Jacob van Etten continues our coffee-table conversation about whether crops determine everything.
All of this started off with Wittfogel’s Oriental despotism and how crops (rice) and cropping technologies (irrigation) give shape to whole societies. Jeremy mentioned Malcolm Gladwell, who argues in Outliers that Asians are good in math because they grow rice. Crops determine everything?

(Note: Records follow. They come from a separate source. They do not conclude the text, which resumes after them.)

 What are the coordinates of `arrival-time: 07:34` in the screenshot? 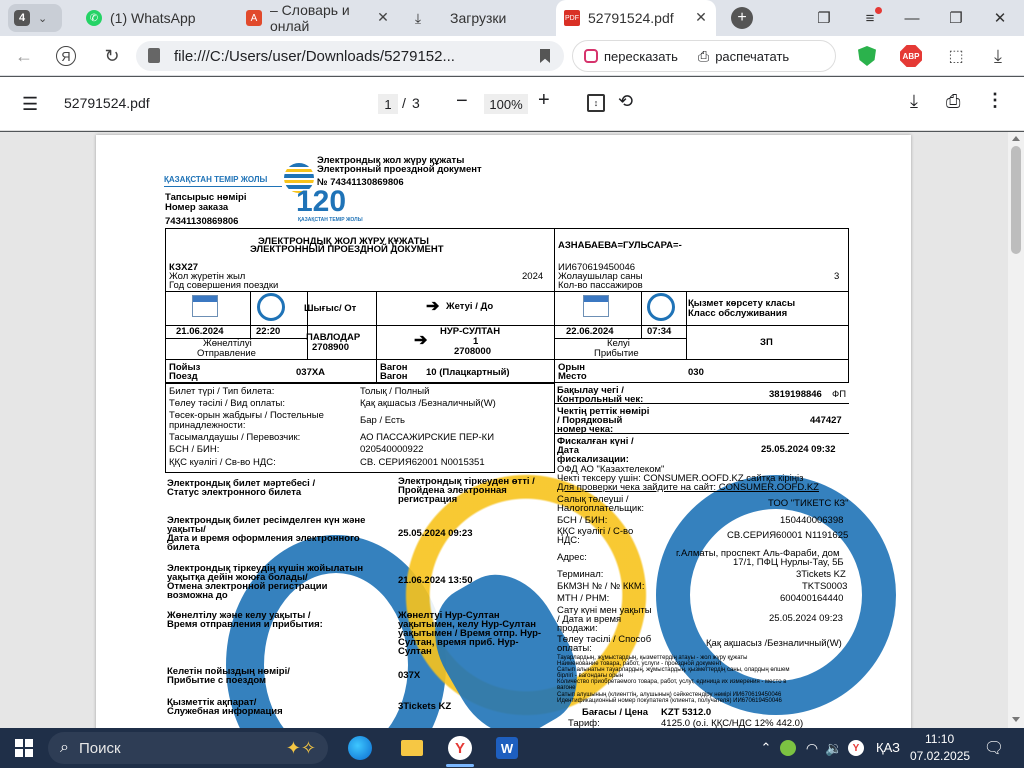 It's located at (660, 332).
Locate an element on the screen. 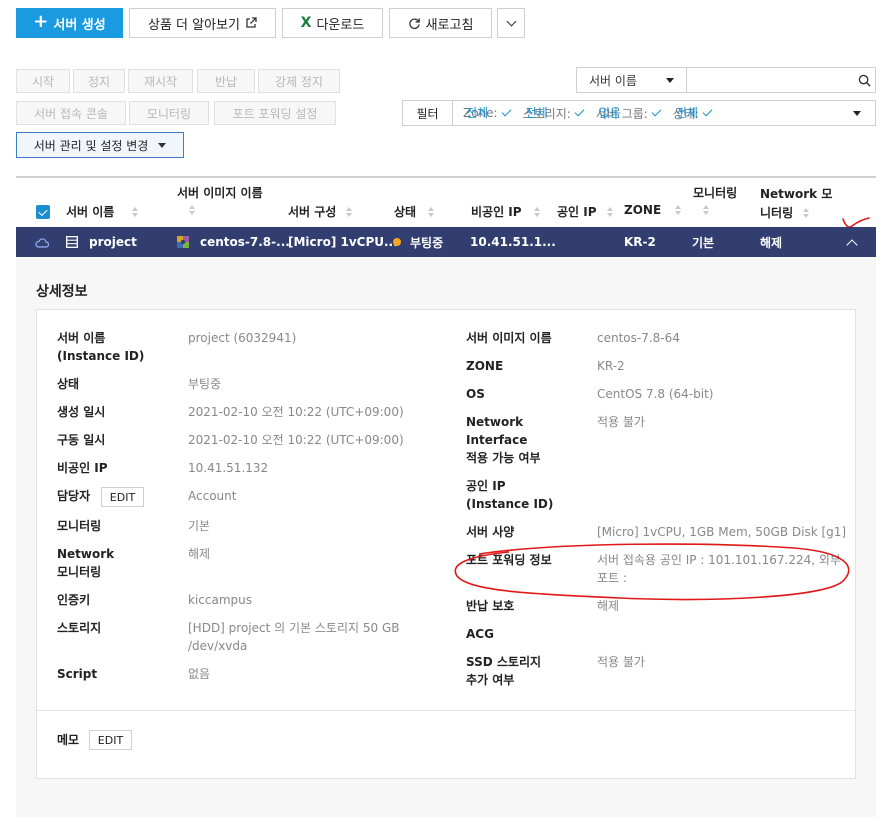  detail-net-monitoring-label-1: Network is located at coordinates (86, 554).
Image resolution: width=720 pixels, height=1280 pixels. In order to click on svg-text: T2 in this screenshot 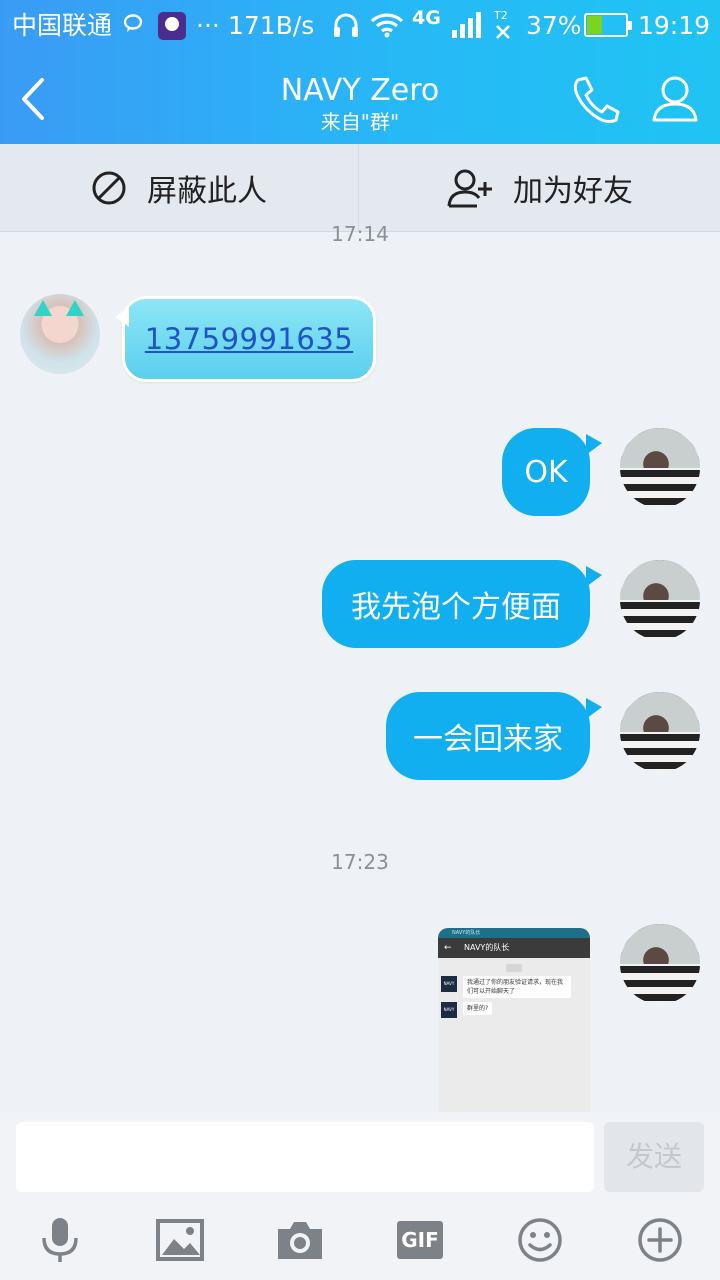, I will do `click(500, 16)`.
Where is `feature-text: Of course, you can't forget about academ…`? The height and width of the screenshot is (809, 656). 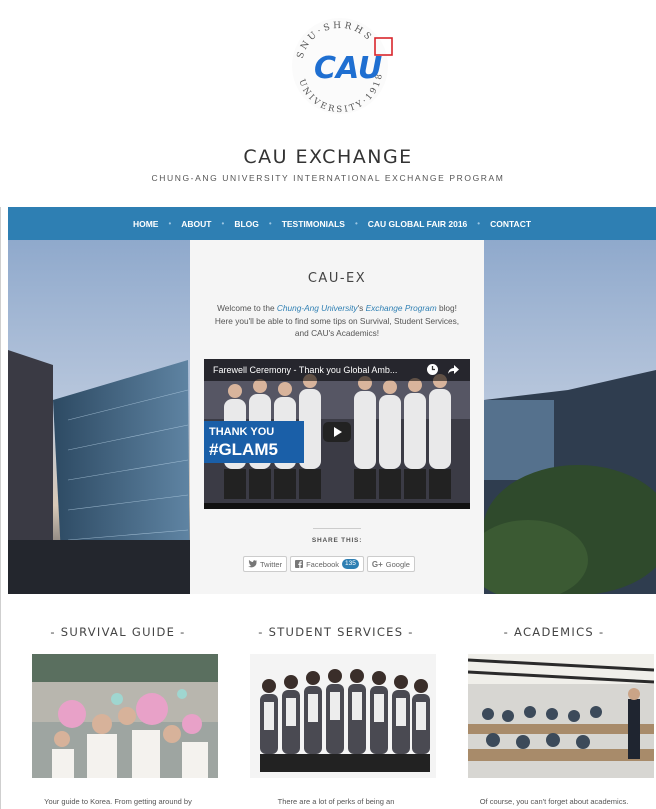 feature-text: Of course, you can't forget about academ… is located at coordinates (554, 802).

Wittfogel first. Some more recent opinions nuance the point about hierarchical rice societies. Yes, irrigation tends to give rise to more hierarchical societies. Dorian Fuller and Ling Qin write that the rise of water management in China in archaeological times went hand in hand with the development of social hierarchies. ((D.Q. Fuller & L. Qin. 2009. Water management and labour in the origins and dispersal of Asian rice. World Archaeology 41(1): 88-111.)) But rice irrigation is not as hierarchical as if Henry Ford had organized it. A lot of ‘participation’ goes on, as most water management ultimately relies on the efforts of both big and small players. Francesca Bray writes:
One of the main arguments that underlies such theories is that only a highly centralised state can mobilise sufficient capital and technical and administrative expertise to construct and run huge irrigation systems. It is certainly true that both Hindu and, later, Buddhist monarchs all over Southeast Asia saw it as part of their kingly role, an act of the highest religious merit, to donate generously from the royal treasuries to provide the necessary materials and funding. But kings were not the only instigators of such works. Temples, dignitaries, or even rich villagers often gave endowments to construct or maintain irrigation works on different scales.
Malcolm Gladwell actually argues something similar:
By the 14th and 15th centuries, landlords in central and southern China had a nearly hands-off role with their tenants, collecting only a fixed amount and letting farmers keep whatever yields they had left over. Farmers had a stake in their harvest, leading to greater diligence and success.